The Alliance uncovered myriad information regarding wildlife and habitat—some of it probably intuitively known by most; other discoveries might be more eye-opening for some.
For instance, did you know the beaver abundance in Grand Teton National Park has dropped by over 80% the past 40 years? Or that an estimated 45% of historic sage-grouse habitat has been lost? How about a notion that Teton bighorn sheep herd numbers are low because of lost migration routes due to human development?

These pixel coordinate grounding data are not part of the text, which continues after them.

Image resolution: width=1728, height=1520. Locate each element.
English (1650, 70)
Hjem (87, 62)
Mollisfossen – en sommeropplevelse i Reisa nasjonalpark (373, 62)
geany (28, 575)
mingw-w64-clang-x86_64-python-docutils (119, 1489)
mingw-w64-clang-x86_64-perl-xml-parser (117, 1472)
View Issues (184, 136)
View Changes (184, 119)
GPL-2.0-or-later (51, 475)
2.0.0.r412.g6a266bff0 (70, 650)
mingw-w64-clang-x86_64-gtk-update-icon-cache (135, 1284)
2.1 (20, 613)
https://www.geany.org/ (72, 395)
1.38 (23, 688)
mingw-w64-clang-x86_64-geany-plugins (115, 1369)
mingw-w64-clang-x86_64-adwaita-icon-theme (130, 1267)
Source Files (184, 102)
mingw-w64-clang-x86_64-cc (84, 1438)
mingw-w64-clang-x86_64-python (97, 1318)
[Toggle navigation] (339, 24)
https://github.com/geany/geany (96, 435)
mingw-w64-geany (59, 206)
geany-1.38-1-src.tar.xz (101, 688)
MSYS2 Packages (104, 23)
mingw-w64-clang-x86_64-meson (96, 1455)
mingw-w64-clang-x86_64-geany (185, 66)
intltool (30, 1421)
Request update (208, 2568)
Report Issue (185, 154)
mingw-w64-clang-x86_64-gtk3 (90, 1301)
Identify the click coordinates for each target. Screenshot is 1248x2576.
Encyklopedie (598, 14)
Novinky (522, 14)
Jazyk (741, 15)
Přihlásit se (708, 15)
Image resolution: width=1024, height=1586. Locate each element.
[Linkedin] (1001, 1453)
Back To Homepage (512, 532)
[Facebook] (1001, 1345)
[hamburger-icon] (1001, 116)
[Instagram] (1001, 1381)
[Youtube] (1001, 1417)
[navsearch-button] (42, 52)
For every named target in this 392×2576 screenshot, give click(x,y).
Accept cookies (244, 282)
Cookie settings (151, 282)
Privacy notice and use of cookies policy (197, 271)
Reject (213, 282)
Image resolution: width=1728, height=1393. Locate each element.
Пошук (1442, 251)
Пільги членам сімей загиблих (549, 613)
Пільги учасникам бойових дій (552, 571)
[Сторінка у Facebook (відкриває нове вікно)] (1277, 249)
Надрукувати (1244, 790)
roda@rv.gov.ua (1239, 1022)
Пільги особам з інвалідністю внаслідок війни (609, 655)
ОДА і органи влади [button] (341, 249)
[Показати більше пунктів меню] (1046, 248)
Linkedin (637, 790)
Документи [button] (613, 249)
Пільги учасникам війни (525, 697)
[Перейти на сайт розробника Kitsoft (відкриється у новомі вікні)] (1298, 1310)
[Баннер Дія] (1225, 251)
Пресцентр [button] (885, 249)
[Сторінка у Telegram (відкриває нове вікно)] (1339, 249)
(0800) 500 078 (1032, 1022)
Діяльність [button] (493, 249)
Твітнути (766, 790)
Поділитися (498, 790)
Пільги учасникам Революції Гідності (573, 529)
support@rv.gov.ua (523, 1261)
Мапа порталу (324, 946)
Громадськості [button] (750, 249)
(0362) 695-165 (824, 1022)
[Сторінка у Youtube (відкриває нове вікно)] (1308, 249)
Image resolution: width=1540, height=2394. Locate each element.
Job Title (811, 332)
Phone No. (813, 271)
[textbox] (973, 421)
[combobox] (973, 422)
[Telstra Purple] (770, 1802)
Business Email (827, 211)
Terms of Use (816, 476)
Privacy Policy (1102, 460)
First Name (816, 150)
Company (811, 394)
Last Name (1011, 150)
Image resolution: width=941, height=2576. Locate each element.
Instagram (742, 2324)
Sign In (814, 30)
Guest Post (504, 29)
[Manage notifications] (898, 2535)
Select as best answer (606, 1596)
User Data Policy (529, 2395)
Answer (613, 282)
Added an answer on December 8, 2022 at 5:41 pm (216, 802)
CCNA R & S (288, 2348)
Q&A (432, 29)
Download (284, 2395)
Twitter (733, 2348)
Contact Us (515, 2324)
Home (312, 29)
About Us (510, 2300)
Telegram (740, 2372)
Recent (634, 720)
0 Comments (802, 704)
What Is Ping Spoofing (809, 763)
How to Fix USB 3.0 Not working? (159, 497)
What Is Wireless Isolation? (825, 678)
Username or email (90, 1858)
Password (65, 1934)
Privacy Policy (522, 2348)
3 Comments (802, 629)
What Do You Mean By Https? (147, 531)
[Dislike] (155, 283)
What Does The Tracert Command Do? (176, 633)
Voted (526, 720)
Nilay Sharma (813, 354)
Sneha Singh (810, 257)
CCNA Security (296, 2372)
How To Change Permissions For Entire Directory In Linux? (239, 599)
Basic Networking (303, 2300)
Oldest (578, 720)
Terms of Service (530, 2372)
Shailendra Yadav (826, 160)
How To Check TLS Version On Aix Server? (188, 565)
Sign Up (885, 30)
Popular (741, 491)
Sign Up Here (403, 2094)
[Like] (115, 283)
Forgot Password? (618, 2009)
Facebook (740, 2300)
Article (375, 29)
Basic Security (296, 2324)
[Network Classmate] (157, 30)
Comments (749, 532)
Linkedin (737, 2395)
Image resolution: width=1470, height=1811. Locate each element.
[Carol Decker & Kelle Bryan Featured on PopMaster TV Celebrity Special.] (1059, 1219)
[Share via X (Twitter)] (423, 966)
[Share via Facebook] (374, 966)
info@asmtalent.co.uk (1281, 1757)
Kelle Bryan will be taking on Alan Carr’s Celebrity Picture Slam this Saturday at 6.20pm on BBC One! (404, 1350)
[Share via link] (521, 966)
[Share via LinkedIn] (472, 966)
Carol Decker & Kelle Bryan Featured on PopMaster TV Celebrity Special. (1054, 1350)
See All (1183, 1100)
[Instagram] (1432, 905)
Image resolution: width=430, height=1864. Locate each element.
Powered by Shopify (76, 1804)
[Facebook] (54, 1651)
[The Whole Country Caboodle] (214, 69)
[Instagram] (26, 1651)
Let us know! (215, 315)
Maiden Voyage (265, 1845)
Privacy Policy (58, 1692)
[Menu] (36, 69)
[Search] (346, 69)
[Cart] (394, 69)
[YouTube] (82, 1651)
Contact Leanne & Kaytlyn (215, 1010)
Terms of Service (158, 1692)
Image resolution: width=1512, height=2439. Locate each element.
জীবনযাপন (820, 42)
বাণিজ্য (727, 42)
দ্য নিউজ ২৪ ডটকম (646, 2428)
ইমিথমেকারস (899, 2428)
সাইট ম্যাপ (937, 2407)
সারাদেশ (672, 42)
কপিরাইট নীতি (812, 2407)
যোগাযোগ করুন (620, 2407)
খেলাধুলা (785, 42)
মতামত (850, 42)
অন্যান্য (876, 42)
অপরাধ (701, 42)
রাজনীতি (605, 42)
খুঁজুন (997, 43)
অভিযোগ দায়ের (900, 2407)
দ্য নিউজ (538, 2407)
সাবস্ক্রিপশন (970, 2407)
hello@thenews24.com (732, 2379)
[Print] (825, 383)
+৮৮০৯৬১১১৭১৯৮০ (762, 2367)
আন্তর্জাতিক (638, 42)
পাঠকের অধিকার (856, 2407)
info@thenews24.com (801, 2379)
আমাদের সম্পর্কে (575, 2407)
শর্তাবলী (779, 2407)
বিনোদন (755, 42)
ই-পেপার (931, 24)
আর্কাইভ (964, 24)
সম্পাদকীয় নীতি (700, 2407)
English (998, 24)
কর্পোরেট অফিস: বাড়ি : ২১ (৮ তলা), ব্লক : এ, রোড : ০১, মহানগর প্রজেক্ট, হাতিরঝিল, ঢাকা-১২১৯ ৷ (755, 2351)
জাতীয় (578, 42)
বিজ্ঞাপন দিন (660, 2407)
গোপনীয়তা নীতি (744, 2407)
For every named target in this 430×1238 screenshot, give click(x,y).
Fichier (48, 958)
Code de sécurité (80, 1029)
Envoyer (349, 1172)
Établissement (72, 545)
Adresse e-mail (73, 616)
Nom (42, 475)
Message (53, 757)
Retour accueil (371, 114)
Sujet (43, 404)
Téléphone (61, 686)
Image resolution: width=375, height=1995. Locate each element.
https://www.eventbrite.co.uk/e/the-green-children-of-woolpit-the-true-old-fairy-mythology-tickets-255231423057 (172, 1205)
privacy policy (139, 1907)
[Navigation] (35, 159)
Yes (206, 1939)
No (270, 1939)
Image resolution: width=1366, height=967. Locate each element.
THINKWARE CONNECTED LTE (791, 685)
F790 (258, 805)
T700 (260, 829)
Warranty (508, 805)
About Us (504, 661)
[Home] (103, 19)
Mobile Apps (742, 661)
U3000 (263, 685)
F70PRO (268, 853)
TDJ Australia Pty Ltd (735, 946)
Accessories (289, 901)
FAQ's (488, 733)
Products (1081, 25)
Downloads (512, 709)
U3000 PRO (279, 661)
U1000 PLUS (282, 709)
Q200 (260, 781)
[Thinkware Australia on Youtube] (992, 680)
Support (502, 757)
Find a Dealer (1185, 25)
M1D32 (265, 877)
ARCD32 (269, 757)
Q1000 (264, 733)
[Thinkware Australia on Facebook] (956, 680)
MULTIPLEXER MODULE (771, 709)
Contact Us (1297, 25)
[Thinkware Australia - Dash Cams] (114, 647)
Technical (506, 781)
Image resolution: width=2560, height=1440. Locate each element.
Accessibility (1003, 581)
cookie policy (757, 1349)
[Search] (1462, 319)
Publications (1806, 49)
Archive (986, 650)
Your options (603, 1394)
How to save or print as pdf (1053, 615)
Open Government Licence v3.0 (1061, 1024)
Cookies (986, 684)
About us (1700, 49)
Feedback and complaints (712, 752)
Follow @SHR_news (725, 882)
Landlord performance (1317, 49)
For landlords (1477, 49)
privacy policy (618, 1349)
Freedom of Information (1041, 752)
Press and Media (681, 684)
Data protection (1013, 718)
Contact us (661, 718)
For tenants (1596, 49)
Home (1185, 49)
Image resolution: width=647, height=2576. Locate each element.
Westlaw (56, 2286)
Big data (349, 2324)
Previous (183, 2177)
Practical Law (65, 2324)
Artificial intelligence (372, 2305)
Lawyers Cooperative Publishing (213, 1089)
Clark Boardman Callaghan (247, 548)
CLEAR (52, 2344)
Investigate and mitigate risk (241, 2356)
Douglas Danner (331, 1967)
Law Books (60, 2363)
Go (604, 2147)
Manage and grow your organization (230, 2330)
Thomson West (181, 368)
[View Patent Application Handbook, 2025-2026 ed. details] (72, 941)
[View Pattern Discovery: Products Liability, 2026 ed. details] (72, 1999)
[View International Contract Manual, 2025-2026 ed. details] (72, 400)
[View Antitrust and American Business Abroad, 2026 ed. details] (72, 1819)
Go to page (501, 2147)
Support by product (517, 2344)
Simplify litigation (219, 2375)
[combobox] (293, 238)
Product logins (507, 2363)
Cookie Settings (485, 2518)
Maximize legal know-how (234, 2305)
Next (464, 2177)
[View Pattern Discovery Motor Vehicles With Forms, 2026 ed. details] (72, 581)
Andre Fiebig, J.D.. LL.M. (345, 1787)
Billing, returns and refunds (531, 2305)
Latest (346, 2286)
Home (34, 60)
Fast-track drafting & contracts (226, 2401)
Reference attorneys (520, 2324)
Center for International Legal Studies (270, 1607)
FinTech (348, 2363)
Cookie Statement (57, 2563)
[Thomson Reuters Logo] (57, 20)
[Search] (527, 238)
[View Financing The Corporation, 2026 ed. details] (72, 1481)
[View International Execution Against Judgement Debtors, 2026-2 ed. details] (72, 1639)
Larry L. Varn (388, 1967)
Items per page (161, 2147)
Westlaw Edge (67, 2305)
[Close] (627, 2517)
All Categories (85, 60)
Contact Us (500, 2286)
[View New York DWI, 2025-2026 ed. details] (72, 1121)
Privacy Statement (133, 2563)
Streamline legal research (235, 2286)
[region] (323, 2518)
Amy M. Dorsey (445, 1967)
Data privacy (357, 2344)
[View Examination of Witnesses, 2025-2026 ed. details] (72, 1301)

The Alliance commissioned the State of Wildlife in Jackson Hole Report to better understand how wildlife is doing so that the community as a whole can make appropriate decisions based on the best available and most accurate science.
The report is compiled, analyzed, and authored by two distinguished local biologists—Frances H. Clark and Corinna Riginos—using the best available cutting edge research and science.
“If you ask 50 experts around Jackson which wildlife species face the biggest threats and what those threats are, you’ll get 50 different answers,” Skye Schell, Alliance executive director says. “We want to focus our efforts on a limited number of very important conservation targets. Given that we have limited resources, what are the most important actions we can take to protect our wildlife? This is what this report sets out to answer.”
The Alliance policy staff is already using the report to identify how it can make the biggest difference on issues like wildlife-vehicle collisions, rural development paving over important wildlife habitat, and how to best address and shape population and commercial growth.